Bis Ende 2012 unterhielt Frankreich beim ITS eine Verbindungsmission (FVM), die der Archivdirektion des Auswärtigen Amtes in Paris unterstand. Hauptaufgabe der FVM war die Hilfe für französische Staatsangehörige bei Anfragen an den ITS. Diese wurden von der FVM gesammelt sowie registriert und neben dem ITS auch an andere relevante Stellen wie dem IKRK in Genf übergeben. Der ITS arbeitete darüber hinaus mit der französischen Verbindungsmission auch bei Anfragen ausländischer Staatsangehöriger zusammen, sofern diese sich auf einen Aufenthalt der Betroffenen während des Zweiten Weltkrieges auf französischem Staatsgebiet beziehen.
Am 16. Oktober 2013 wurde der ITS von der UNESCO in das Register des Weltdokumentenerbes (Memory of the World) aufgenommen.
Anfang 2023 wurde Kritik am Arbeitsklima in den Arolsen Archives öffentlich. In einem dem ARD-Politikmagazin Kontraste durch einen Rechtsanwalt vorgelegten Dossier sprachen Mitarbeitende von einer „Kultur der Angst“ und einer „toxischen Arbeitsatmosphäre“.[43] Hierfür verantwortlich gemacht wurden die Direktorin sowie ihr Stellvertreter, die die Einrichtung seit 2016 bzw. 2017 leiten.[43] Insgesamt rund 30 aktuelle und ehemalige Angestellte der Arolsen Archives wiederholten bzw. bestätigten in der Folge gegenüber Medien die Vorwürfe.[44] Sie wandten sich zudem an das Aufsichtsgremium der Arolsen Archives, den Internationalen Ausschuss (IA), und an die Beauftragte der Bundesregierung für Kultur und Medien (BKM) Claudia Roth, in deren Ressort die Arolsen Archives fallen.[43]

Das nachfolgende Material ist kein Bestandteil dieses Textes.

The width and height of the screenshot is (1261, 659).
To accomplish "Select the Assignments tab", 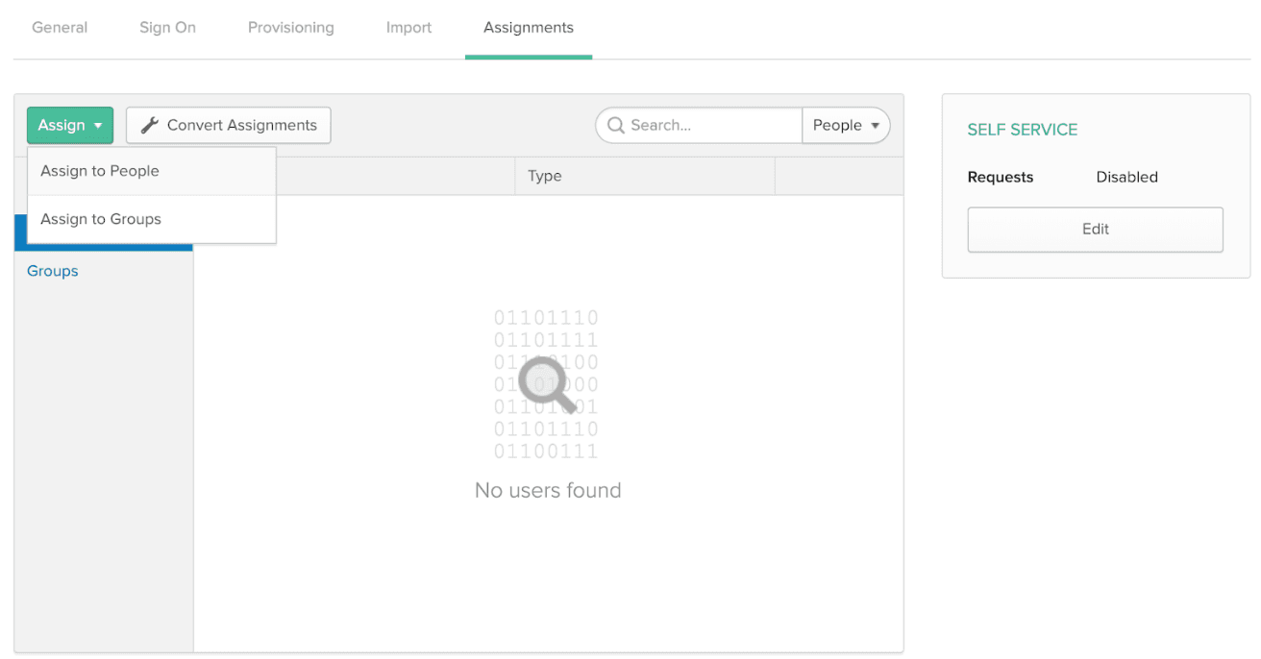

In Reaktion auf die Vorwürfe setzte der IA im Auftrag der BKM eine Kommission zur Untersuchung der Sachverhalte ein.[43] Der im Sommer 2023 vorgelegte Abschlussbericht der Kommission stellte fest, es seien "keine arbeitsrechtlich oder strafrechtlich relevanten Pflichtverletzungen der Direktion" festzustellen.[44] Beschäftigte der Arolsen Archives zeigten sich enttäuscht über dieses Ergebnis und kritisierten u. a., dass der Untersuchungszeitraum auf zwei Jahre beschränkt worden war, wodurch zahlreiche Anschuldigungen aus der Untersuchung herausgefallen seien.[44][45] Zudem sei in dem Bericht „systematisches Mobbing“ auf „Einzelfälle“ reduziert worden.[44] In einer im November 2023 erstmals erfolgten öffentlichen Stellungnahme der Direktorin sprach diese in Bezug auf die geschilderten Missstände von Kommunikationsproblemen und Folgen eines herausfordernden Transformationsprozesses.[46] Eine Veröffentlichung des Abschlussberichts wurde vom IA abgelehnt.[46]